Cambridge police sent Harvard a bill for $5007 for "overtime police expenses on April 10," and the Boston force sent its own $1226 bill. Harvard administrators said they had not heard whether the State Police would also ask for payment for use of its 200 men during the raid on University Hall.

May 14: The Committee of Fifteen held disciplinary hearings and heard testimony from several deans, but none of the students summoned to appear came to the hearings. A group of SDS members tried to get into the tenth-floor room in Holyoke Center where the hearings were going on, but locked doors and police guards kept them out. The students then ringed the center with a picked line.

May 15: SDS members marched once more to Holyoke Center in an attempt to disrupt the Committee of Fifteen's disciplinary hearings. They rode elevators to the tenth-floor, but they got no further than the hallway outside the elevator. There they read a statement to a few of the Faculty members on the committee and then left. Later they went to University Hall and argued with acting dean Edward Mason for about half an hour.

The Law Faculty approved the long-awaited grade reform plan. The new plan gave first year students the choice of three different grading systems--pass-fail, high satisfactory-low-fail, of the old system of nine letter grades.

The new committee investigating Faculty misconduct devised a system for processing complaints against Corporation appointees. The Committee said it would send letters to Faculty members accused of misconduct and then let the accused people explain their action to the committee.
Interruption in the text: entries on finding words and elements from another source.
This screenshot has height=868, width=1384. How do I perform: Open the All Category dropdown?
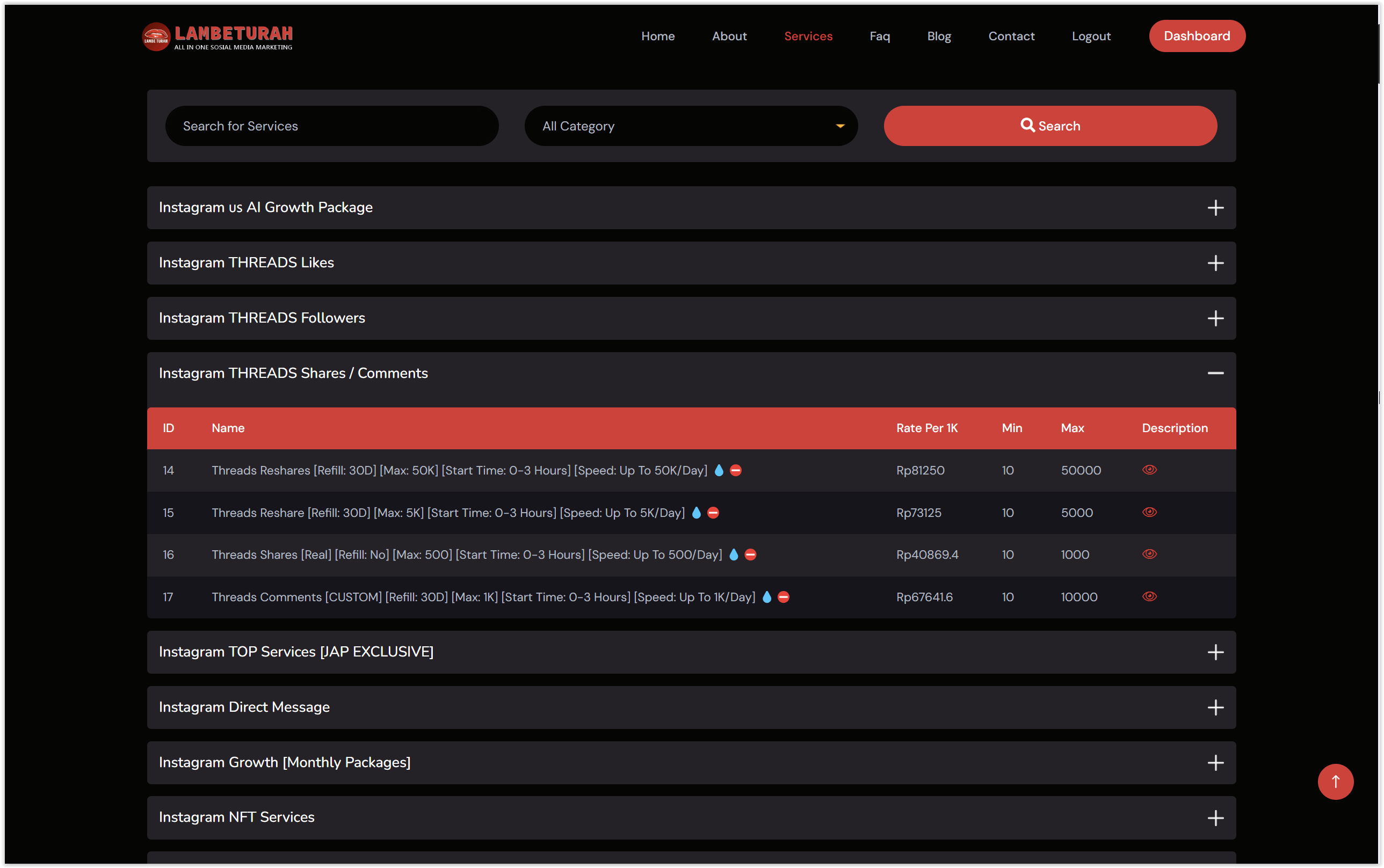690,126
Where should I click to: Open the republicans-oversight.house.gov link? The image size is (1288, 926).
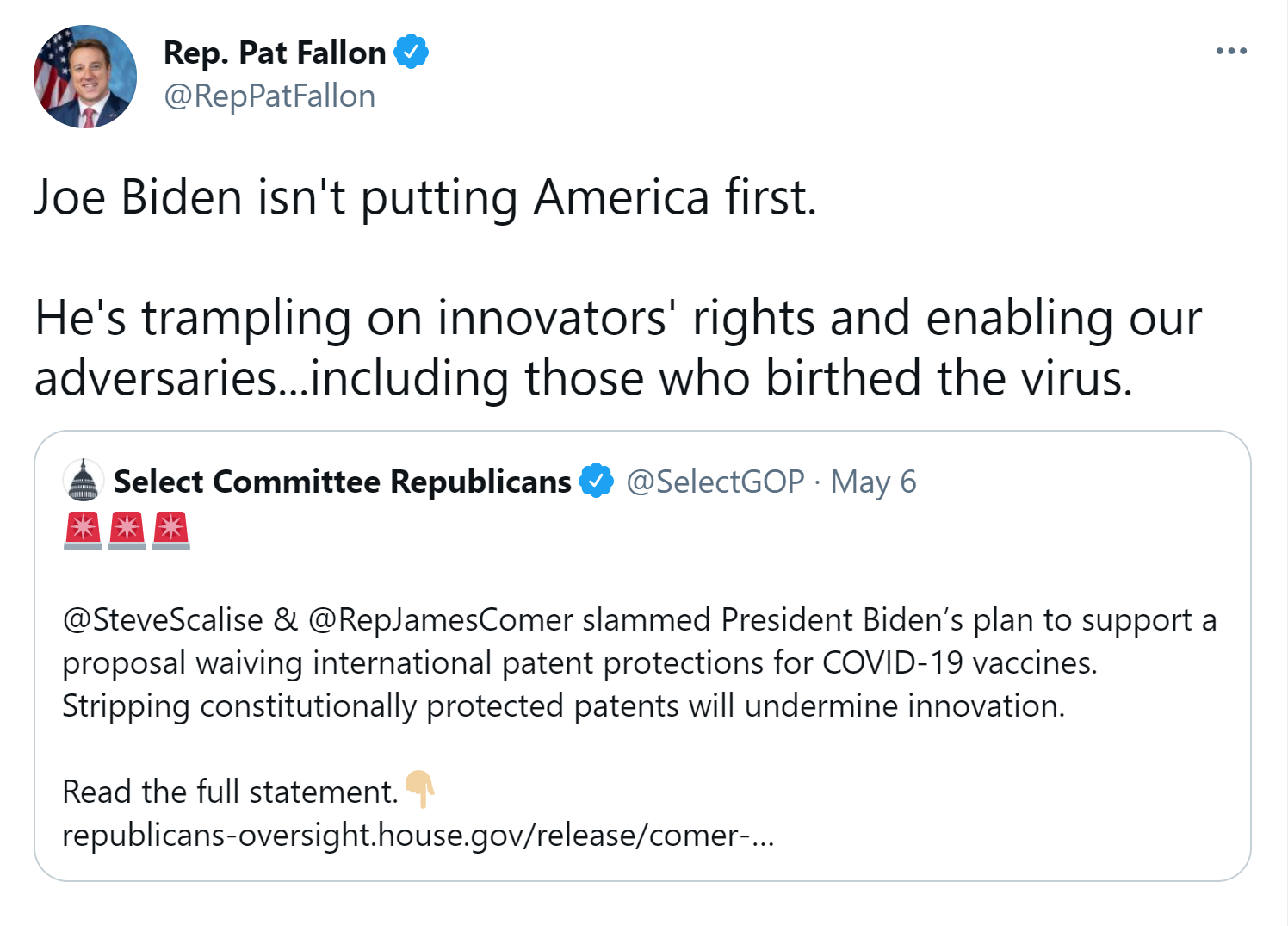pos(418,835)
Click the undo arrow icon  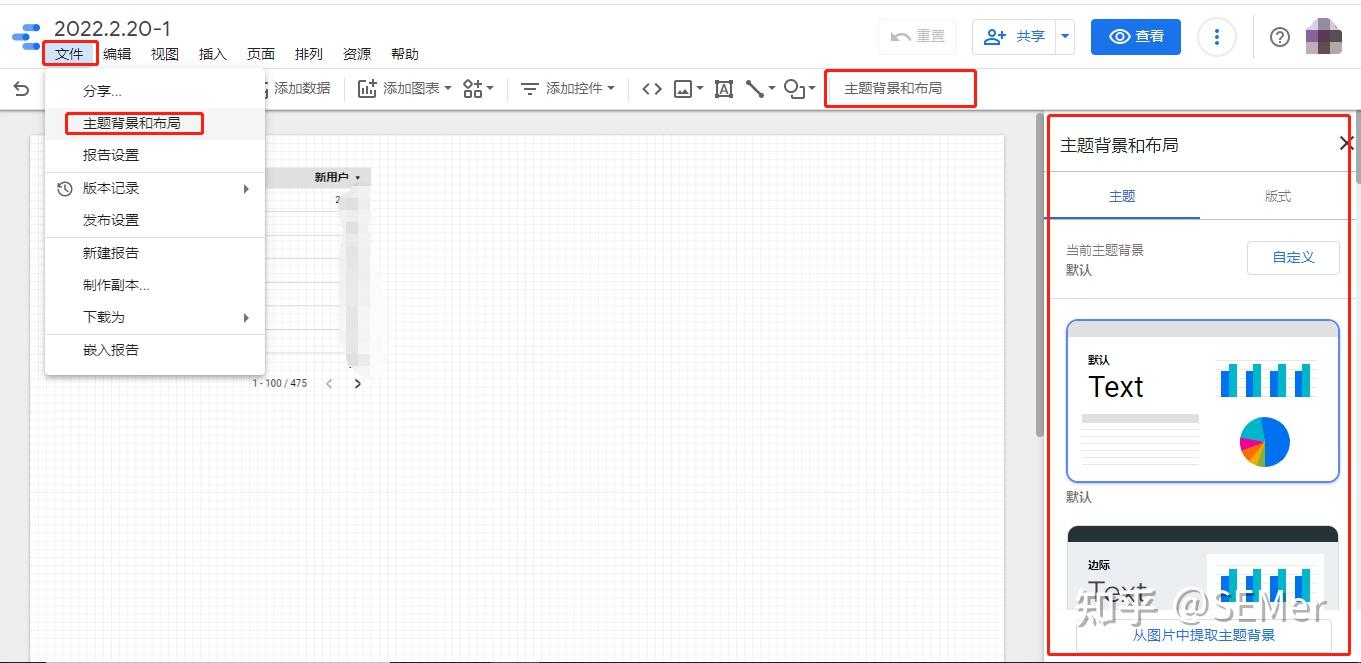(x=20, y=88)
May 17: President Pusey and most of Harvard's dean went to Cincinnati for the annual convention of the Associated Harvard Alumni (AHA). At a morning meeting, the AHA Board of Directors passed a resolution commending the administration and urging that student involved in future violent demonstration should be expelled. But the statement also said that Harvard needed "open-minded consideration of creative solutions" to end the current crisis. Pusey spoke to 1000 alumni at a convention banquet and told them that radical students were trying to turn the University into a political battleground.

At one of the convention's afternoon panel discussions, Dean Ford made his first public appearance since his illness. Ford said at the end of the discussion that the altered Afro-American Studies department was "a serious mistake."

Carl D. Offner, a graduate student in Mathematics, was sentenced to a year in a jail for assaulting Dean Watson during the occupation of University Hall. The city prosecutor asked for a six-month sentence, but trial judge M. Edward Viola overruled him and imposed the one-year sentence.

May 19: A committee of Design School students and faculty asked the University to build 500 units of housing--half for Harvard personnel and half for low-income Cambridge families--on a site near the Divinity School. Current University plans called for 160 units of faculty housing on the site.

The Cambridge City Council gave tentative approval to an ordinance that would limit off-campus living by students by prohibiting more than two non-related people to live in one apartment.